Veja algumas dicas importantes para quem não tem experiência em mercado acionário, mas pensa em investir:

– Nunca invista toda sua reserva. Use apenas uma parcela que você sabe que não vai fazer tanta falta agora. Deixe ainda uma residual em alguma outra aplicação que você possa resgatar (tirar o dinheiro) de forma rápida e sem tanto custo em caso de emergência.

– Saiba que mercado acionário tem riscos e fortes oscilações; assim preferencialmente espere um retorno somente em médio ou longo prazos.

– Há tributações e taxas de administrações que podem ser mais altas que em aplicações mais conservadoras.

– Qualquer pessoa pode sozinha comprar ações, mas o melhor é a escolha de uma corretora que disponibilize algum profissional que te oriente. Muitos bancos “comuns”, chamados de bancos de varejo, têm analistas de investimentos, tipo Santander, Itaú, Bradesco, etc. Procurar um analista do banco onde você tem conta pode ser algo interessante.

– Nada de exaltações. O “risco” e a sensação de se tornar sócio de uma empresa, que na verdade é o que ocorre na prática, podem trazer sedução. Mas mercado acionário não pode se tornar um vício. Uma vez compradas determinadas ações, espere.

– No mercado financeiro, não existem milagres e mágicas. Não tenha a ilusão que você vai ficar rico porque comprou ações. O que pode acontecer, se você tomar as cautelas necessárias e for bem orientado, é você conseguir um ganho maior que em outras aplicações.

– Quem não é familiarizado em mercado financeiro não pode pensar em “ganhar a vida” comprando ou vendendo ações. O que vai acontecer é uma forma de você poder ter um retorno maior sobre o que conseguiu guardar.

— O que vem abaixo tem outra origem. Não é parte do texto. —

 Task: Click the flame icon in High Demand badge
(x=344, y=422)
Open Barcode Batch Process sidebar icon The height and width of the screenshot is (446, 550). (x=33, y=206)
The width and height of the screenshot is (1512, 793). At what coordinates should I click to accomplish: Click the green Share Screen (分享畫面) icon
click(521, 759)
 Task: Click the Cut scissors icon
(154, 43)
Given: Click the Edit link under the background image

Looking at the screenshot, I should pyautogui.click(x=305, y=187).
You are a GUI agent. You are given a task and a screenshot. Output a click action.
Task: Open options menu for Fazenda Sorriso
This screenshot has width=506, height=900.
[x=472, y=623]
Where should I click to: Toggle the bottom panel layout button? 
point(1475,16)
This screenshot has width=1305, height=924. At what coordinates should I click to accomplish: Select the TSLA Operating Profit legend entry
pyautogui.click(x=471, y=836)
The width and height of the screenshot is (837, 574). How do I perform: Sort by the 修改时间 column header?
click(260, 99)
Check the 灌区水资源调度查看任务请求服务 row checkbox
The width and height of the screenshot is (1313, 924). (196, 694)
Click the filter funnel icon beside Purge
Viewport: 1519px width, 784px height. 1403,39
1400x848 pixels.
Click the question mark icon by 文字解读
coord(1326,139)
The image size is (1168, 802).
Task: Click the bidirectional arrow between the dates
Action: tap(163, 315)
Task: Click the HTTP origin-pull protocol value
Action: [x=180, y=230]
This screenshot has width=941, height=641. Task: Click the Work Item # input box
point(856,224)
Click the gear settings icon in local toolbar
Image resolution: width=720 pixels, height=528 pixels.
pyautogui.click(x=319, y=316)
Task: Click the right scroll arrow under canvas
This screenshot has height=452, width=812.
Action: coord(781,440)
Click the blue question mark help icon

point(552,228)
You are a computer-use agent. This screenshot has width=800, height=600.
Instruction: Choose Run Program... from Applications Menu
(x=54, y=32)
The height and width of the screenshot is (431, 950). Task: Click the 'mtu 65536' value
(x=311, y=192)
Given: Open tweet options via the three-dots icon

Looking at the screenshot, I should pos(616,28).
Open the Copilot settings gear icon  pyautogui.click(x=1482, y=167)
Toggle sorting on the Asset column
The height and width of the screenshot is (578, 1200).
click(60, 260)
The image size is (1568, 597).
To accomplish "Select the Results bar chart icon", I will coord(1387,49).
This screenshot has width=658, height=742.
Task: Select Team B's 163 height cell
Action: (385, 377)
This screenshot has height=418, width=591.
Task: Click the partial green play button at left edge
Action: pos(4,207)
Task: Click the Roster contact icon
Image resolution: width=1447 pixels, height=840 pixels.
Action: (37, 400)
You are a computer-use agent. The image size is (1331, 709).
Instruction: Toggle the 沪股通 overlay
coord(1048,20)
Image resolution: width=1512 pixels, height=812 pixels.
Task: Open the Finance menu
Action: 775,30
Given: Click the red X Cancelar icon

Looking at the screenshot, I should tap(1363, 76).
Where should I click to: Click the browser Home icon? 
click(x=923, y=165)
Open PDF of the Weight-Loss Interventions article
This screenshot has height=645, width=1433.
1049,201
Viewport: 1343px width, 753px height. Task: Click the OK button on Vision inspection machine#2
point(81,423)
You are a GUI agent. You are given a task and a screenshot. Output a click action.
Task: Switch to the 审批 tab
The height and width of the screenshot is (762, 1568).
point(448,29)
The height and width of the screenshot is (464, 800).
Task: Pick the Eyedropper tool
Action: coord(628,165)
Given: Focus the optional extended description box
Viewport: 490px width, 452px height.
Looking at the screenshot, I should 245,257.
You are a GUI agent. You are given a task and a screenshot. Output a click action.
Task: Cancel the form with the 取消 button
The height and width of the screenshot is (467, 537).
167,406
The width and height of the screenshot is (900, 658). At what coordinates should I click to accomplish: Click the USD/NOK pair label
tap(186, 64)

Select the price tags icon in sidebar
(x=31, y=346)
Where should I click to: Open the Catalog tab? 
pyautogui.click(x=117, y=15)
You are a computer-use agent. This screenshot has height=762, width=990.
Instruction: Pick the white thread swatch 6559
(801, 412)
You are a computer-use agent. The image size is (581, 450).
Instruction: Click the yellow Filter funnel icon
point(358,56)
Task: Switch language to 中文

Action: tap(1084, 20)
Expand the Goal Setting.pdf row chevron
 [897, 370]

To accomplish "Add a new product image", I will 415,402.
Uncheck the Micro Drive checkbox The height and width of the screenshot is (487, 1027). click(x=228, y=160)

– Procure saber do contexto atual da empresa que você escolher, seu lucro e seu nível de endividamento. Às vezes a empresa está lucrando, mas é muito endividada. Mesmo não sendo uma regra, o recomendável é que o endividamento seja menor que os ativos que essa empresa tem.

– Procure saber do contexto do segmento que essa empresa atua; como se vai ter crescimento, quais as perspectivas em curto, médio e longo prazos.

– Uma coisa interessante de saber é o P/L, que mede a relação entre o preço atual de uma ação e o lucro por ação acumulado nos últimos 12 meses. Em outras palavras, o tempo que você terá de retorno do que investiu. Quanto maior for o P/L da companhia, maior será a disposição do mercado em pagar pelos lucros dessa empresa. Um P/L elevado também pode significar que o mercado tem expectativas altas para o papel.  Já um P/L baixo pode mostrar que o mercado não está tão confiante em relação as ações da empresa, mas, também pode indicar que aquela ação pode ser uma boa oportunidade e que ainda não foi percebida pelo mercado.

– Ações não são mercados de apostas ao acaso, trabalham com perspectivas e análises. Mas saiba que: 1) as análises podem falhar; 2) podem ocorrer imprevistos com a empresa, com a economia ou de outras áreas que interferem na economia – a pandemia foi um dos maiores exemplos.